Sang Buddha menyebut bahwa dana
Dhamma adalah dana tertinggi. Atas alasan apakah atau mengapa demikian?
Sudah menjadi fenomena umum,
ketika terjadi bencana alam, pada satu minggu pertama berbagai bantuan dari masyarakat
mengalir deras, bahkan dana donasi berupa makanan berkelimpahan. Namun,
memasuki bulan kedua, hingga bulan ketiga, bantuan-bantuan tersebut berangsur-angsur
berkurang secara drastis sekalipun yang ditolong belum benar-benar tertolong
sepenuhnya dari bencana atau keluar dari kesulitan.
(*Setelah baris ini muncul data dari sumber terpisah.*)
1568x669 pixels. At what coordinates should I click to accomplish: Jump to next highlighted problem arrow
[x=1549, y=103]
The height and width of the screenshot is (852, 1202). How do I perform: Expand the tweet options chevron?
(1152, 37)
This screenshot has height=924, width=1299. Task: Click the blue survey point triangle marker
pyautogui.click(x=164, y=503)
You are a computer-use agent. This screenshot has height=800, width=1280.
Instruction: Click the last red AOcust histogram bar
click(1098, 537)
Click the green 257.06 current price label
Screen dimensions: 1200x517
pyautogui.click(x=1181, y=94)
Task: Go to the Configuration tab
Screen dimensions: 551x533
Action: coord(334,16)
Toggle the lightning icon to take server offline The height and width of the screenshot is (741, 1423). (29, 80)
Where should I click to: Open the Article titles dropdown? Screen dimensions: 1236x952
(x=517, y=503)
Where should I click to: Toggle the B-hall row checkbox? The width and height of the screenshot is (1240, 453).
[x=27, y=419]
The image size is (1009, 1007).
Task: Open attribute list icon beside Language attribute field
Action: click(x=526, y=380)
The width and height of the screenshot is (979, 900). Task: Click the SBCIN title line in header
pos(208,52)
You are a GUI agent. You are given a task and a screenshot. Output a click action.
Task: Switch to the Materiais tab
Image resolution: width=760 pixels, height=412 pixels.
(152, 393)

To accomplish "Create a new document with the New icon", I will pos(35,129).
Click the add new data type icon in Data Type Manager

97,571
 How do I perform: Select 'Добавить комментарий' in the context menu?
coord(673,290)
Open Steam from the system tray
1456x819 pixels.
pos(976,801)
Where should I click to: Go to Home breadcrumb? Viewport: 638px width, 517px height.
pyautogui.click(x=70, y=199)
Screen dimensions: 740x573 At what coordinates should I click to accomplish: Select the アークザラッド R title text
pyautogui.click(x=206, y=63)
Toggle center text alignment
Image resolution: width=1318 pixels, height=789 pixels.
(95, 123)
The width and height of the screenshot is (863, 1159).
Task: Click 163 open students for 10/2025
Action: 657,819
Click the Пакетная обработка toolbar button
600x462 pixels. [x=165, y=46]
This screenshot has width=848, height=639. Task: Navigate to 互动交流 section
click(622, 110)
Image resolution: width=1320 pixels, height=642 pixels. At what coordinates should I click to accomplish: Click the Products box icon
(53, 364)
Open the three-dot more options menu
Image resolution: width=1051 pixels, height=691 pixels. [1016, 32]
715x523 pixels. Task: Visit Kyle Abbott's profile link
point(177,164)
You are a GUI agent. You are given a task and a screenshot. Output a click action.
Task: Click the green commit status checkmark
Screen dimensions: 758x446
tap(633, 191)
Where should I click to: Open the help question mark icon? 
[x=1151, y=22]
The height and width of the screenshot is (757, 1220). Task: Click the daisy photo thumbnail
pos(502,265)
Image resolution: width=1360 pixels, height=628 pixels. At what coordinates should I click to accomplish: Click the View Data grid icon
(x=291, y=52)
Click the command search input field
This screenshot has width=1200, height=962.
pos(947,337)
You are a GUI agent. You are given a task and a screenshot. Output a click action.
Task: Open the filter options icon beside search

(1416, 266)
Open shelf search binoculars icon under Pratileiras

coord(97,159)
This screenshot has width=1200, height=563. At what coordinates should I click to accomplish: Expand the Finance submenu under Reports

Sering kita mendengar kabar bahwa
ada umat Buddhist, yang karena mendapatkan perhatian lebih dari umat agama
seberang, saat ia terbaring sakit di rumah sakit, membuat dirinya kemudian
pindah agama. Memberikan donasi atau bantuan, umpama “ikan”, bukan “kail untuk
memancing”, sehingga sifatnya bukanlah permanen, namun temporer saja.
Pernah ada yang menyebutkan, butuh
1% (satu persen) orang baik di suatu wilayah agar tidak terjadi bencana alam di
wilayah tersebut. Sementara bila penduduknya lebih banyak yang jahat, maka akan
terjadi bencana alam seperti kebakaran, banjir, topan, gunung meletus, gempa,
tsunami, dan sebagainya.
Dengan ajaran untuk
mempromosikan gaya hidup higienis dari dosa dan maksiat, alih-alih meng-kampanyekan
pola hidup “KECANDUAN PENGHAPUSAN DOSA”, maka seseorang terhindar dari malapetaka.
Adapun musibah ataupun malapetaka maupun marabahaya, merupakan buah atau akibat
dari Karma Buruk yang ditanam sendiri oleh seseorang di kehidupan lampau—alias hukum
sebab dan akibat, aksi dan reaksi, menjadi pewaris dan terlahir dari perbuatannya
sendiri.
Dengan ajaran yang
mempromosikan kebiasaan untuk rajin menanam benih-benih Karma Baik, alih-alih membuang
waktu sibuk memohon, mengemis, dan menengadahkan tangan meminta-minta tanpa martabat
maupun harga diri, maka seseorang akan banyak terbantu dari buah manis Karma
Baik yang berbuah, sebagai “pulau pelindung diri”.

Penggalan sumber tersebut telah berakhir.